[Dataset entries]
━━━━━━━━
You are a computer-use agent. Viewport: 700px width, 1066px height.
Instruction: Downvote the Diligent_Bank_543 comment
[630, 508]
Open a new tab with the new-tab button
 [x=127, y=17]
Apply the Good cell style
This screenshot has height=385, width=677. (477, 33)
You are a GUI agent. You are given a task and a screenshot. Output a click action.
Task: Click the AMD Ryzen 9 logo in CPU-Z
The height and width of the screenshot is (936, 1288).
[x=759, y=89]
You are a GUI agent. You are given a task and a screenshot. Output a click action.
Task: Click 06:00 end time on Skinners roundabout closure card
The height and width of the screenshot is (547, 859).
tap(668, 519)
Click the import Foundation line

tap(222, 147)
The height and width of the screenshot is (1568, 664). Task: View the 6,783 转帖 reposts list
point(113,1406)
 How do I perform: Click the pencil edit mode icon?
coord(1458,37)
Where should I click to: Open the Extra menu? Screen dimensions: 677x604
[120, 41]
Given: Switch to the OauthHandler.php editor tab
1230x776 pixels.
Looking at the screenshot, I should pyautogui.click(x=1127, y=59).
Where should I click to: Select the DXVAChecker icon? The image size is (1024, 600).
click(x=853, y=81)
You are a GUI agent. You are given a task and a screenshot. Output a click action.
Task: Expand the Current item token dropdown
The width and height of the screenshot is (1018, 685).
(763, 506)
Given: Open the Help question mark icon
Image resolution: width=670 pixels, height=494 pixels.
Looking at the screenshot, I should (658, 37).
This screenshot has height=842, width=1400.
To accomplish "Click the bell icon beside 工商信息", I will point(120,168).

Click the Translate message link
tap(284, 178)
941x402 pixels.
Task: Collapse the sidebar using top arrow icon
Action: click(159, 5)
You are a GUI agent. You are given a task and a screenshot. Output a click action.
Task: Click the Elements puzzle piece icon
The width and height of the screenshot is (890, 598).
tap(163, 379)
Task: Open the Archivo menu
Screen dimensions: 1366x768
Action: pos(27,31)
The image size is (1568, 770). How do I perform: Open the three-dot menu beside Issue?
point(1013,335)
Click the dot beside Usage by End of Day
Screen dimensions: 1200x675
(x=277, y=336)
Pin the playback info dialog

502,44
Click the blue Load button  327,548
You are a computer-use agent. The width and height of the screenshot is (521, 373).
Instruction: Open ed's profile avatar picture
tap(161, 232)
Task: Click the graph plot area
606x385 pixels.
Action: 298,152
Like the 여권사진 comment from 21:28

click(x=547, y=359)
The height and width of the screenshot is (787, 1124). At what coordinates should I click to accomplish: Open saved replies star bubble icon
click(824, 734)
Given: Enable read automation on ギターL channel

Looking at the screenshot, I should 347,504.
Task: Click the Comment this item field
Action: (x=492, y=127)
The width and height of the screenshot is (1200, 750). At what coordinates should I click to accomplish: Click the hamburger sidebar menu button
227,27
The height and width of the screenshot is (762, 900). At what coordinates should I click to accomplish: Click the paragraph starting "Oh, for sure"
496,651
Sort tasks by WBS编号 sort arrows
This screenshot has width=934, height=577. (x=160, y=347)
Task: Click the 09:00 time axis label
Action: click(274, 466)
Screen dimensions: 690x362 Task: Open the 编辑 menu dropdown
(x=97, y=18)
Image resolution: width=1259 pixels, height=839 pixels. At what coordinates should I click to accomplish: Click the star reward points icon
━━━━━━━━
PROMPT:
Print, exactly and only, the lines running from the one with "Click the dot beside Usage by End of Day" to the end of the data above.

WORKED SOLUTION:
Click the dot beside Usage by End of Day
Screen dimensions: 1200x675
(x=277, y=336)
Pin the playback info dialog

502,44
Click the blue Load button  327,548
You are a computer-use agent. The width and height of the screenshot is (521, 373).
Instruction: Open ed's profile avatar picture
tap(161, 232)
Task: Click the graph plot area
606x385 pixels.
Action: 298,152
Like the 여권사진 comment from 21:28

click(x=547, y=359)
The height and width of the screenshot is (787, 1124). At what coordinates should I click to accomplish: Open saved replies star bubble icon
click(824, 734)
Given: Enable read automation on ギターL channel

Looking at the screenshot, I should 347,504.
Task: Click the Comment this item field
Action: (x=492, y=127)
The width and height of the screenshot is (1200, 750). At what coordinates should I click to accomplish: Click the hamburger sidebar menu button
227,27
The height and width of the screenshot is (762, 900). At what coordinates should I click to accomplish: Click the paragraph starting "Oh, for sure"
496,651
Sort tasks by WBS编号 sort arrows
This screenshot has width=934, height=577. (x=160, y=347)
Task: Click the 09:00 time axis label
Action: click(274, 466)
Screen dimensions: 690x362 Task: Open the 编辑 menu dropdown
(x=97, y=18)
Image resolution: width=1259 pixels, height=839 pixels. At what coordinates should I click to accomplish: Click the star reward points icon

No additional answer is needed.